# [Exercise]
Exactly the line that contains "Fomatos de Citação (613, 468)" and the lines following it to the end of the data are to be reproduced, and nothing more.

# [Extracted material]
**********

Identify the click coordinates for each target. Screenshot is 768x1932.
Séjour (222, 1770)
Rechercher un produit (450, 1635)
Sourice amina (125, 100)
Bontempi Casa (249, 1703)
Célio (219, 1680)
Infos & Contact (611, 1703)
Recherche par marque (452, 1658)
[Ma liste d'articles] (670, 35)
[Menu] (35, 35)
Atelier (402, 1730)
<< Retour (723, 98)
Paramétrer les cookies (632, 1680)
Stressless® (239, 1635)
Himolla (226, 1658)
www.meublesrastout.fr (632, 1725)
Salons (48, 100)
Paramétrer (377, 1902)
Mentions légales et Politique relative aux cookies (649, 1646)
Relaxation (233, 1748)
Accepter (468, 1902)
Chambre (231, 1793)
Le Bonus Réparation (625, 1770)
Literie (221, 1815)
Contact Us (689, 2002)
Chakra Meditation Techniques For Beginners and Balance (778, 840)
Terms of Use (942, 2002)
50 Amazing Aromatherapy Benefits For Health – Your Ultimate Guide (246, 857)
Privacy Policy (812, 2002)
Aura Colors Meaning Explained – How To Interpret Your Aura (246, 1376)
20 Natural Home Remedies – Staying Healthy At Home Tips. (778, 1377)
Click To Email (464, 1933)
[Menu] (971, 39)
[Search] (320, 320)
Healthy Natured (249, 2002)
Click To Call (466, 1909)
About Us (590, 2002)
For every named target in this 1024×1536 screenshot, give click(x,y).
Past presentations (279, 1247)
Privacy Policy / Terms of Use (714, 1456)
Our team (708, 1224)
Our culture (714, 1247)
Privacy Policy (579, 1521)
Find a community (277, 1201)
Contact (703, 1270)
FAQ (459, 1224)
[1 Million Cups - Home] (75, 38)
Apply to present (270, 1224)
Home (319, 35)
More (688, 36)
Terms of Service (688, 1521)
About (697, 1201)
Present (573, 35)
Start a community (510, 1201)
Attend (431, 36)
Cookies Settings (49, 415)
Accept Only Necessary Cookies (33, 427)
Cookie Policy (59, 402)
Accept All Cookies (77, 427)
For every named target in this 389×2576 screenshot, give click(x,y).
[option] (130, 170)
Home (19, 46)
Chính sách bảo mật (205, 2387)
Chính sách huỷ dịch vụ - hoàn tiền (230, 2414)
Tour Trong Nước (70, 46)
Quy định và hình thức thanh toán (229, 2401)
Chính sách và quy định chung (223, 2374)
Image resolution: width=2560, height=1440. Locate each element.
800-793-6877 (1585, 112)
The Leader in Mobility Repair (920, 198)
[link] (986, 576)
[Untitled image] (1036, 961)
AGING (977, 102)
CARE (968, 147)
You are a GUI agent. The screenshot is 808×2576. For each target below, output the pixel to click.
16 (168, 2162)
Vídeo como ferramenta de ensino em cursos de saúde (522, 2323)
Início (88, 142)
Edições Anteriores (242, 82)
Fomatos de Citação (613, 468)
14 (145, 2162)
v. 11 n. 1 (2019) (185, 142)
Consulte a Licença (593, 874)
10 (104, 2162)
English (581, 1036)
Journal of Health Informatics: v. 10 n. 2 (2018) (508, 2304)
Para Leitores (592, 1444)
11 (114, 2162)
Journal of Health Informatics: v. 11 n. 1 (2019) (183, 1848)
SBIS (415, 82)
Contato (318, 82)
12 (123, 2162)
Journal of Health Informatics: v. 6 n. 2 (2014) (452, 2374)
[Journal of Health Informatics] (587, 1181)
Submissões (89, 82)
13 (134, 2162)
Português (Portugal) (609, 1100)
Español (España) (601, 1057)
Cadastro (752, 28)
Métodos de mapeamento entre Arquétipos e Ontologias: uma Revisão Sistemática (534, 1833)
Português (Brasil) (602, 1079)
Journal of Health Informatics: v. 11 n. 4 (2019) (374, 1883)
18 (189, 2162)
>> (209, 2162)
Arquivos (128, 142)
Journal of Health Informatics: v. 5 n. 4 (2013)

**********

# [Solution for this exercise]
Fomatos de Citação (613, 468)
14 (145, 2162)
v. 11 n. 1 (2019) (185, 142)
Consulte a Licença (593, 874)
10 (104, 2162)
English (581, 1036)
Journal of Health Informatics: v. 10 n. 2 (2018) (508, 2304)
Para Leitores (592, 1444)
11 (114, 2162)
Journal of Health Informatics: v. 11 n. 1 (2019) (183, 1848)
SBIS (415, 82)
Contato (318, 82)
12 (123, 2162)
Journal of Health Informatics: v. 6 n. 2 (2014) (452, 2374)
[Journal of Health Informatics] (587, 1181)
Submissões (89, 82)
13 (134, 2162)
Português (Portugal) (609, 1100)
Español (España) (601, 1057)
Cadastro (752, 28)
Métodos de mapeamento entre Arquétipos e Ontologias: uma Revisão Sistemática (534, 1833)
Português (Brasil) (602, 1079)
Journal of Health Informatics: v. 11 n. 4 (2019) (374, 1883)
18 (189, 2162)
>> (209, 2162)
Arquivos (128, 142)
Journal of Health Informatics: v. 5 n. 4 (2013)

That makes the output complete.